Enter Contextual Services—the ability for your mobile device to be “aware” of the context around you and behave differently as your environment changes. In the next year, we believe it will become commonplace for your device to proactively change settings and notify you of relevant information based on your location and needs. For example,
- If you’re near an electronics store, you’ll automatically get coupons for the HDTV you were researching last night.
- You’ll be able to transfer information between your computer screen to your tablet, simply by placing the devices in proximity to each other and gesturing.
- As you walk into the cleverly named conference room, your phone will automatically silence itself and pull up the online meeting information from your calendar.
The mobile device is one of the few electronics that is typically a single-owner object. Therefore, as your mobile device becomes more integrated in your daily routine, the more personally relevant contextual results you’ll receive. We expect to see personally relevant contextual services emerge in a convergence between mobile advertising, advanced artificial intelligence (such as Apple’s Siri), gaming, shopping, directory assistance and opportunity discovery.
Contextual services are already blazing trails in the marketplace. Gartner estimates contextual awareness will be a “$12 billion market by 2012“. Startups like Urban Airship and hipui are building advanced tools to help your business take advantage of contextual awareness. Apple already uses contextual awareness in their stores to help associates spot customers in need of assistance. Nokia is experimenting with highly personalized contextual awareness via Nokia Situations.
Mobile Website As Apps
The lines between mobile websites and apps are blurring.

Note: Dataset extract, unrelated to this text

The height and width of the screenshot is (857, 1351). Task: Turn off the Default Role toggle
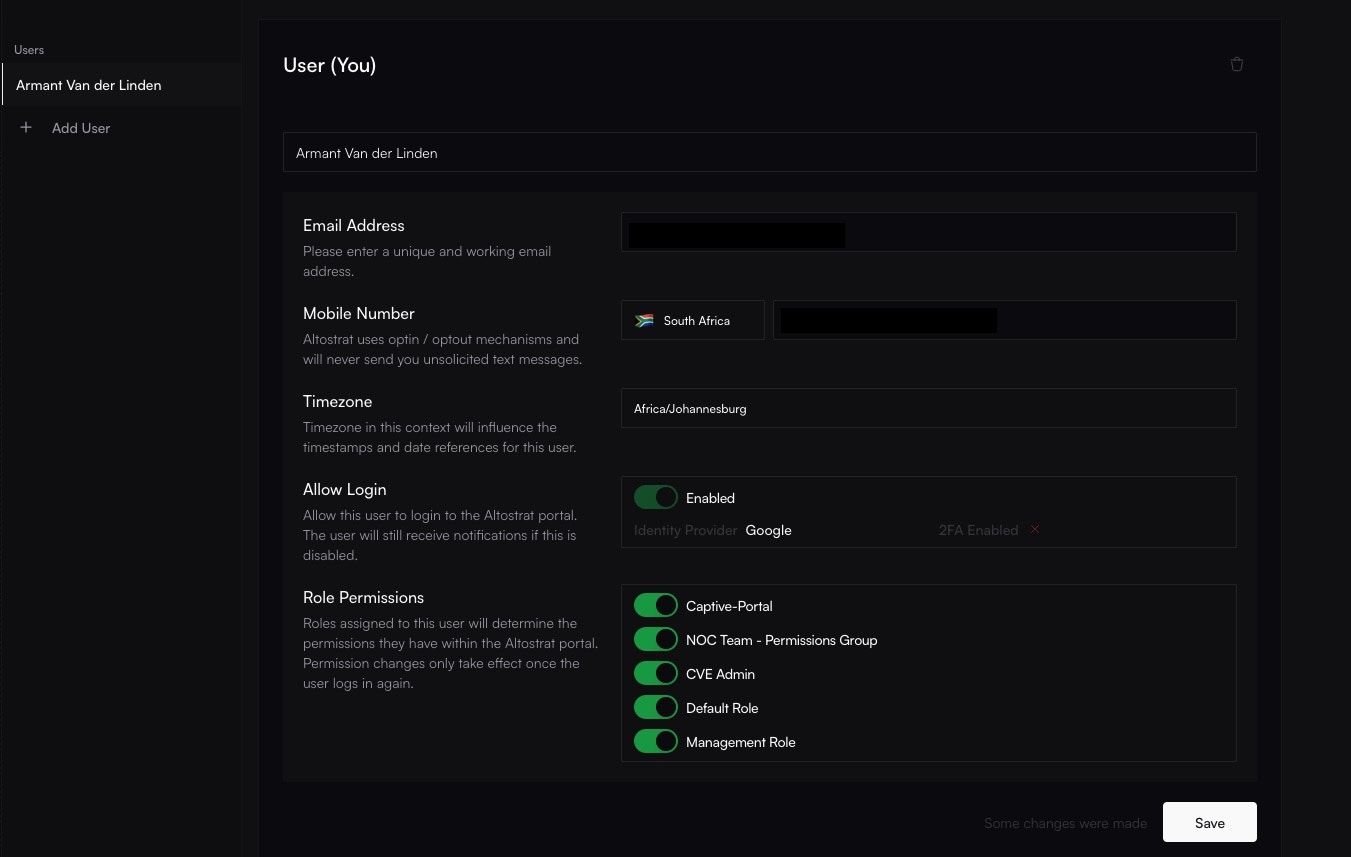click(x=656, y=708)
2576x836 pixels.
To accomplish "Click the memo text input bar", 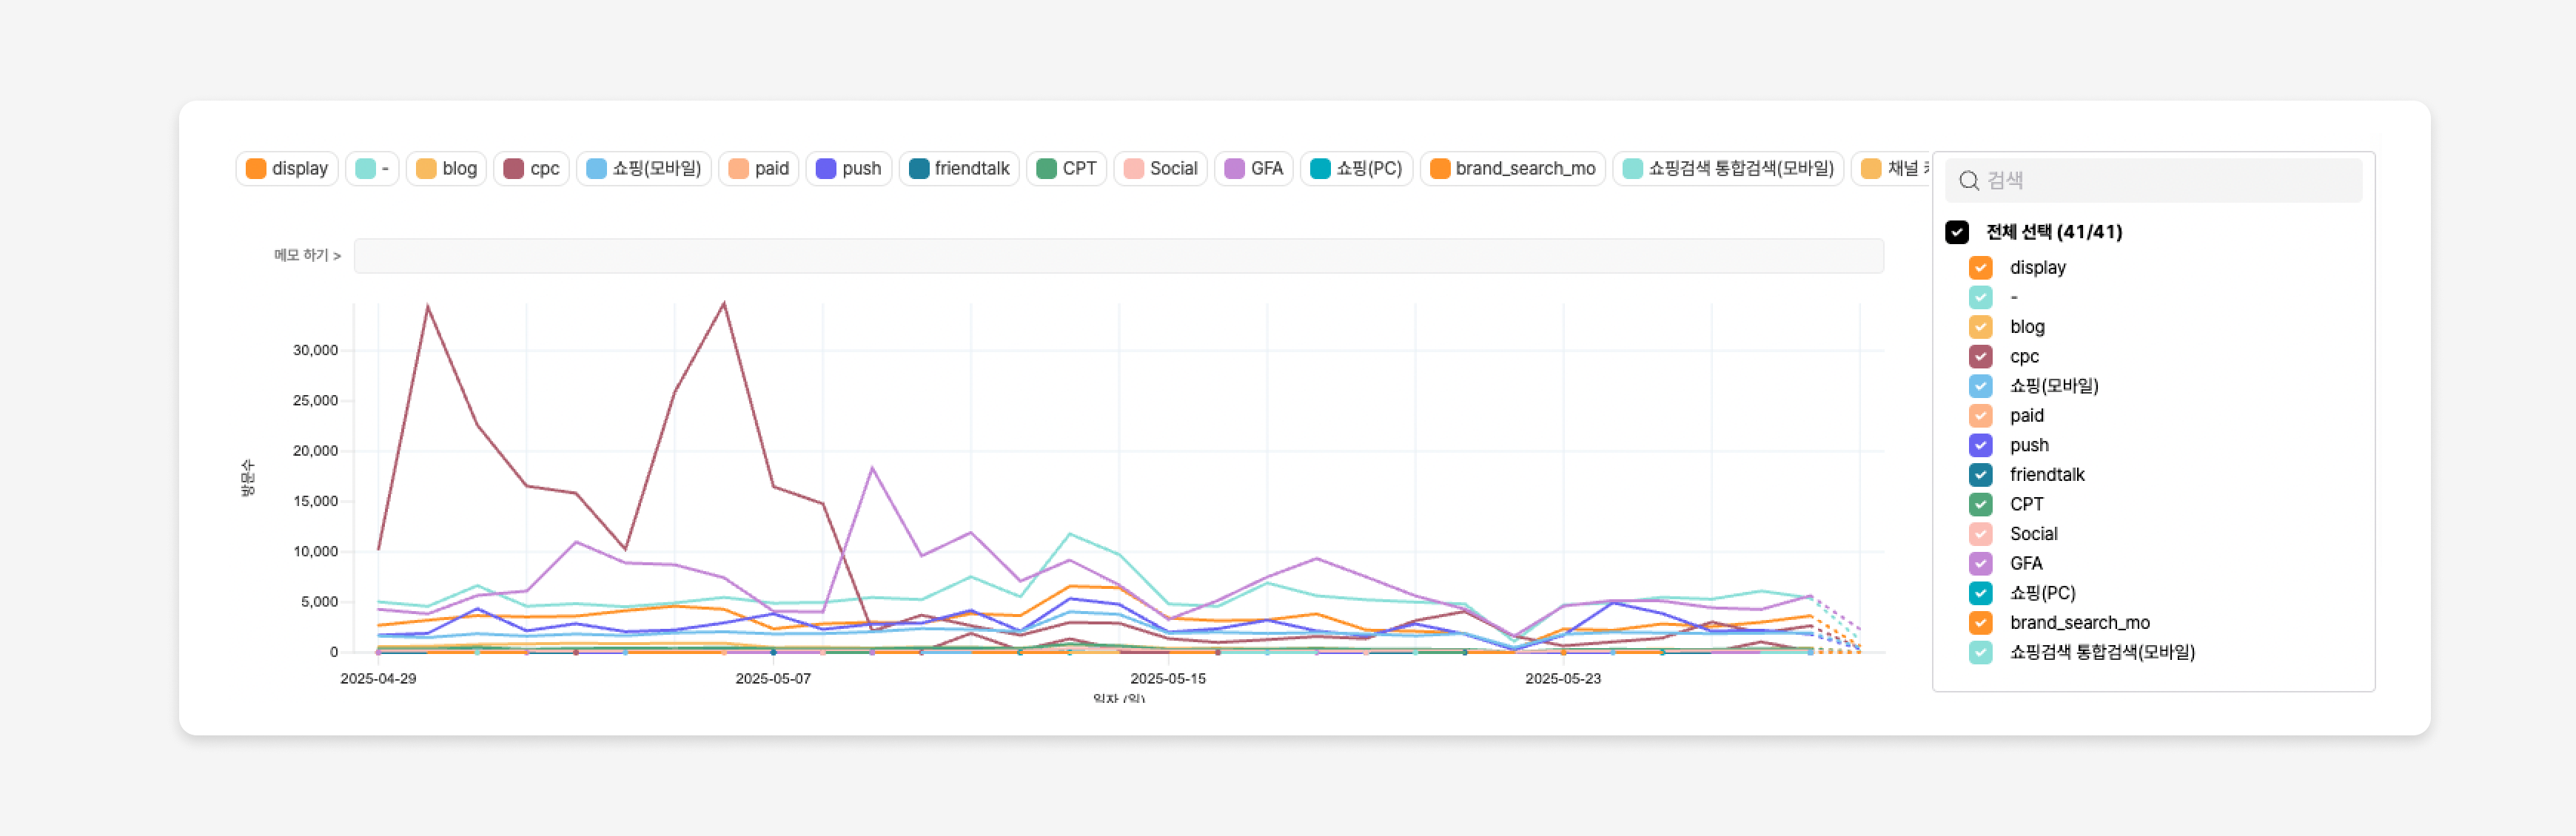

Mobile apps are now a high priority for our clients, which is no surprise given that Morgan Stanley expects mobile Internet usage to surpass desktop Internet usage by 2014. Deploying a best in class mobile solution used to mean writing separate native applications for iOS, Android, BlackBerry, Windows Phone 7 and others. But in the past year, that’s all changed.

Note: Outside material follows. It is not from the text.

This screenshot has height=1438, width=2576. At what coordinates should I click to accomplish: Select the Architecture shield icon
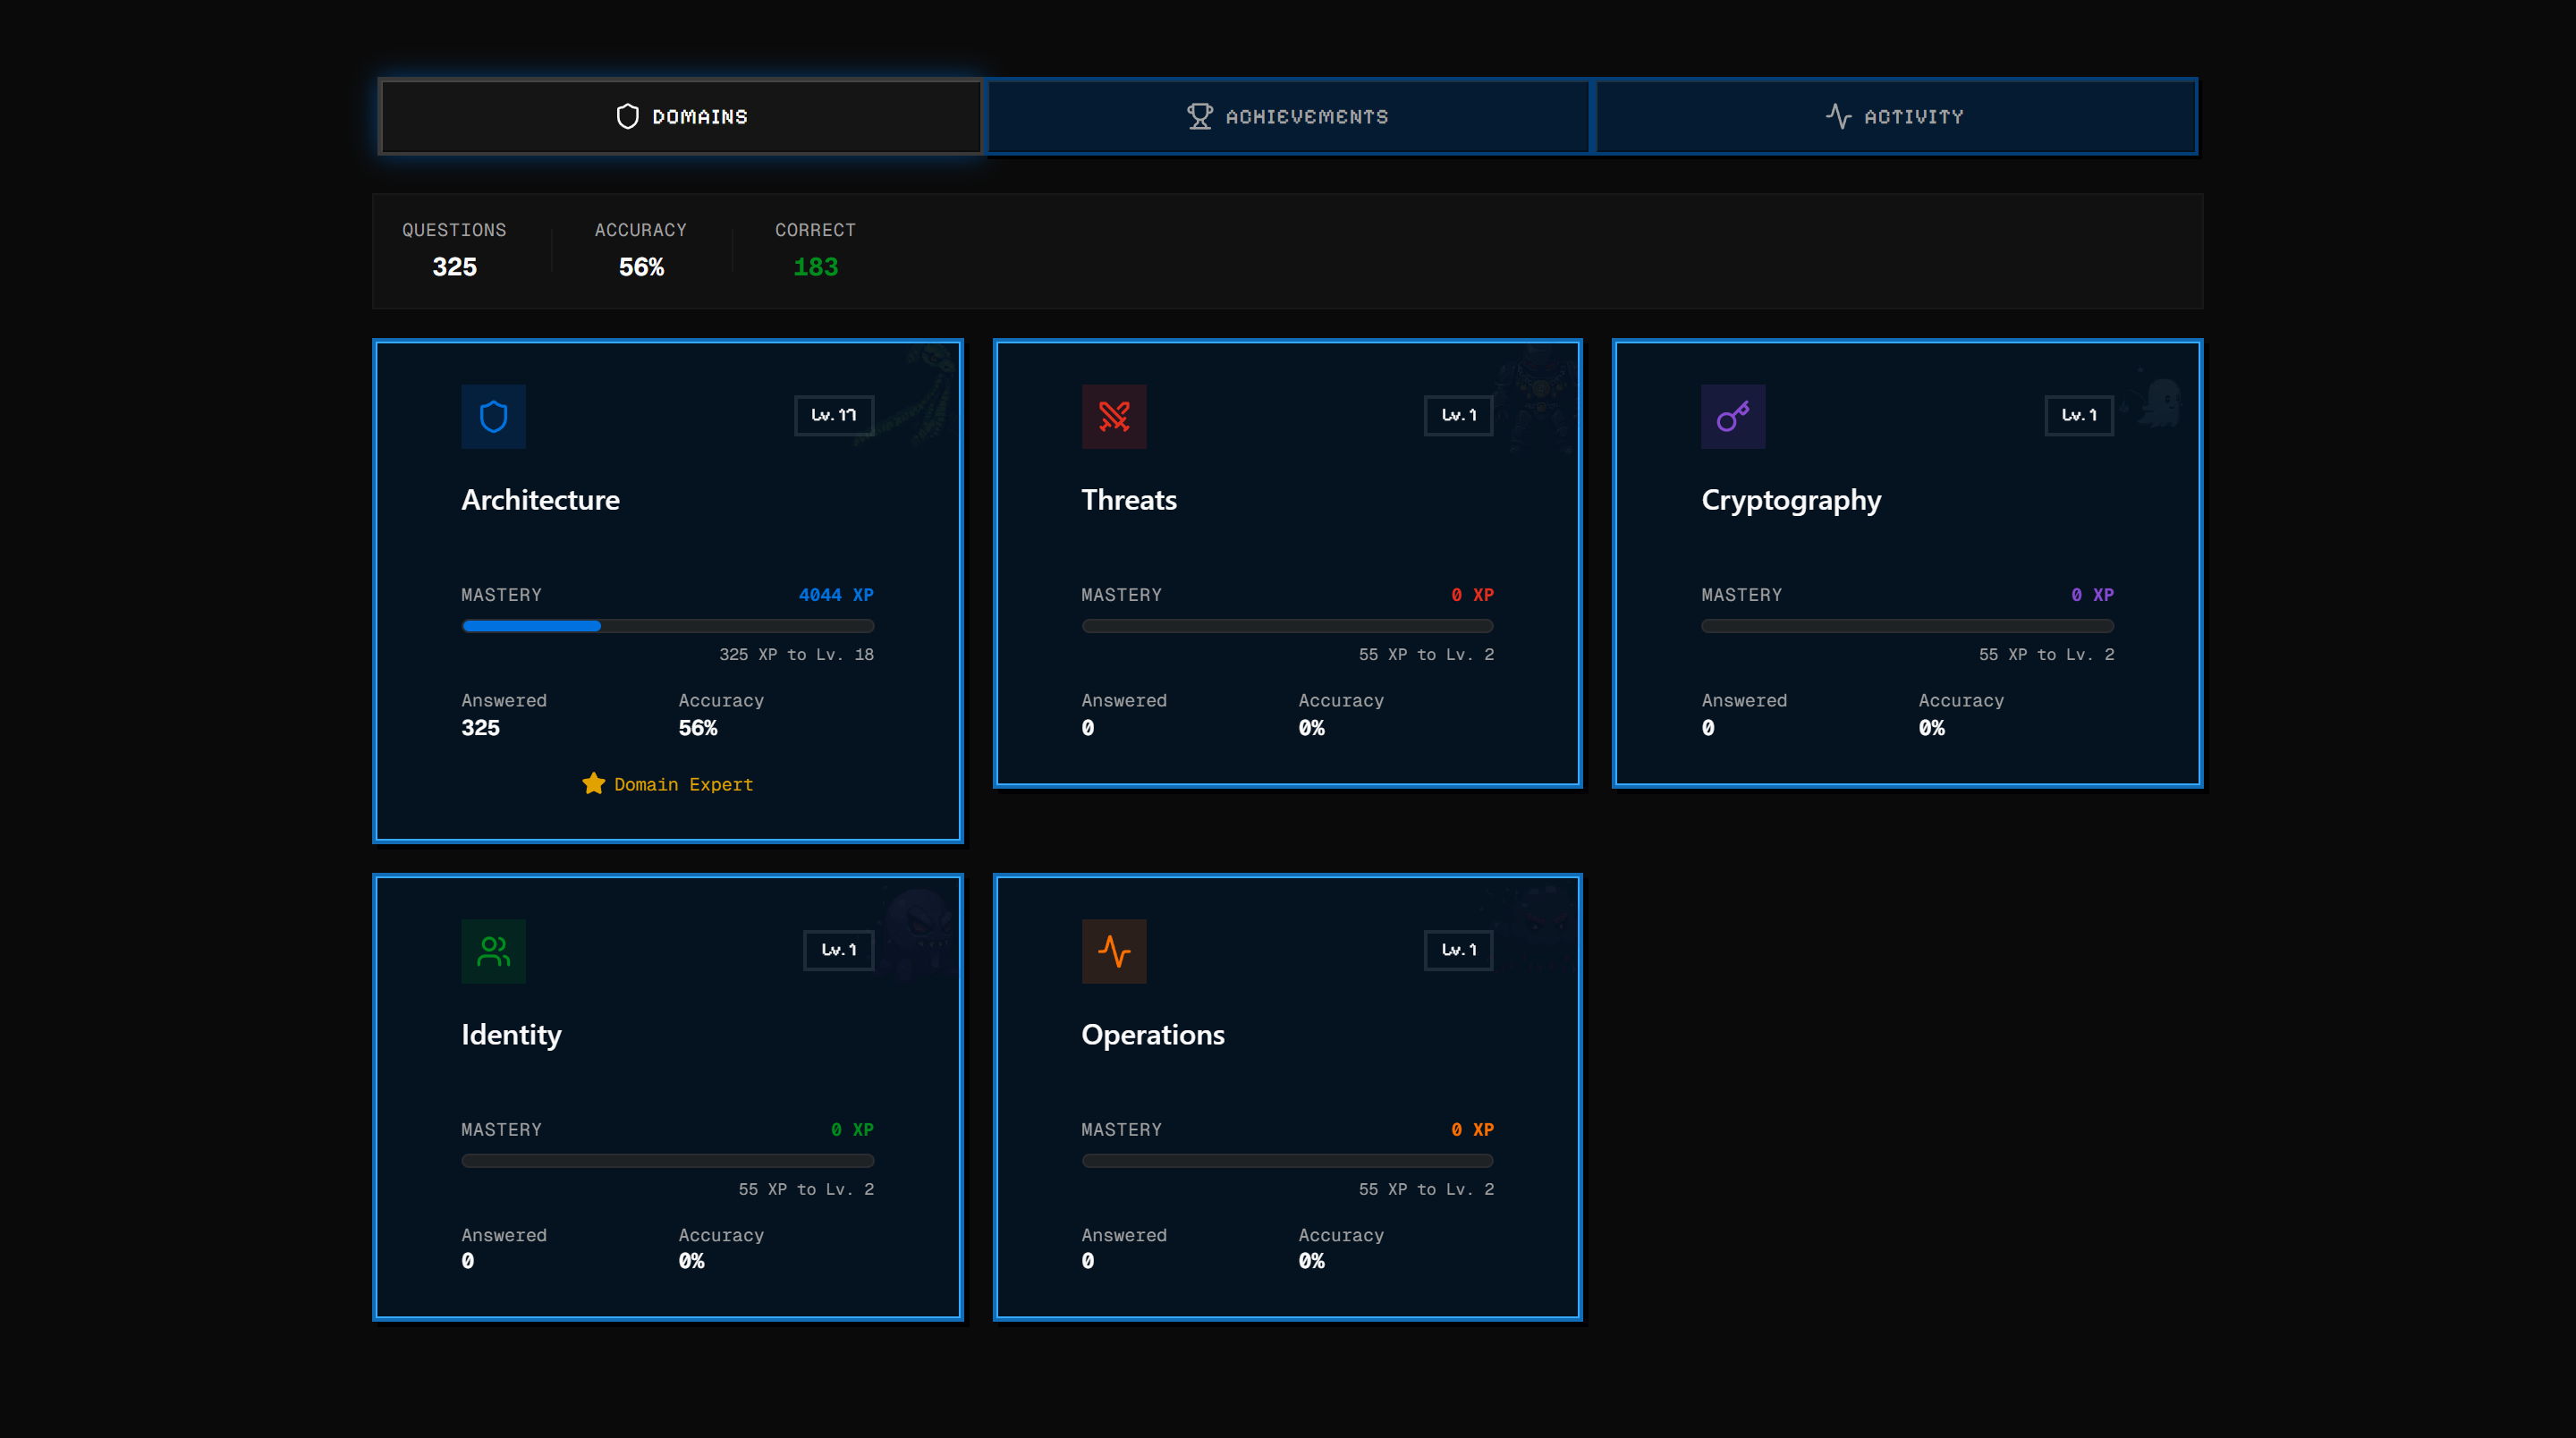[x=493, y=416]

Recent advances in JavaScript libraries—such as jQuery Mobile and Sencha Touch—combined with near-universal support for HTML5 and CSS3 make cross-platform, best-in-class web applications a viable option over traditional native applications. We are counseling our clients to keep a keen eye on web apps because they provide several key advantages:
- Web apps are often significantly less costly to develop and maintain
- Users can place a web app icon on the home screen, and the app will behave similarly to a native app
- Unlike native apps, separate web apps do not need to be developed for individual platforms
- There are no app store or marketplace restrictions on content or functionality
- The burden to install and manually upgrade the app no longer falls on the user
The Financial Times made a bold move this past year and eschewed the native app in favor of a sophisticated web application to deliver their daily news content. Their primary motivation was to avoid Apple’s 30% in-app subscription tax, but they also reaped the benefits of lower maintenance costs and instant feature releases. Amazon brought their popular Kindle reading platform to Safari for the iPad with Kindle Cloud Reader, with promises to support more mobile browsers shortly. Google has also put a strong emphasis on mobile web apps for all of their major products, with best in class offerings for Search, Google+, Picassa, Gmail, Google Docs and YouTube.

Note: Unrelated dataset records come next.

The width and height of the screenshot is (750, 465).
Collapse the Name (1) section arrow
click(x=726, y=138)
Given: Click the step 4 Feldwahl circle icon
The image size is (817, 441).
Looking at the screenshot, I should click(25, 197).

Certainly, there are still cases where a native app might make more sense than a web app, particularly in areas where rich business logic, advanced graphics or visualization is required. But for most information consumption scenarios, we predict that web apps will become the de facto choice for deployment.
From all of us at ThoughtMatrix, we wish you a very Happy Holiday and anticipate connecting with you again in the New Year.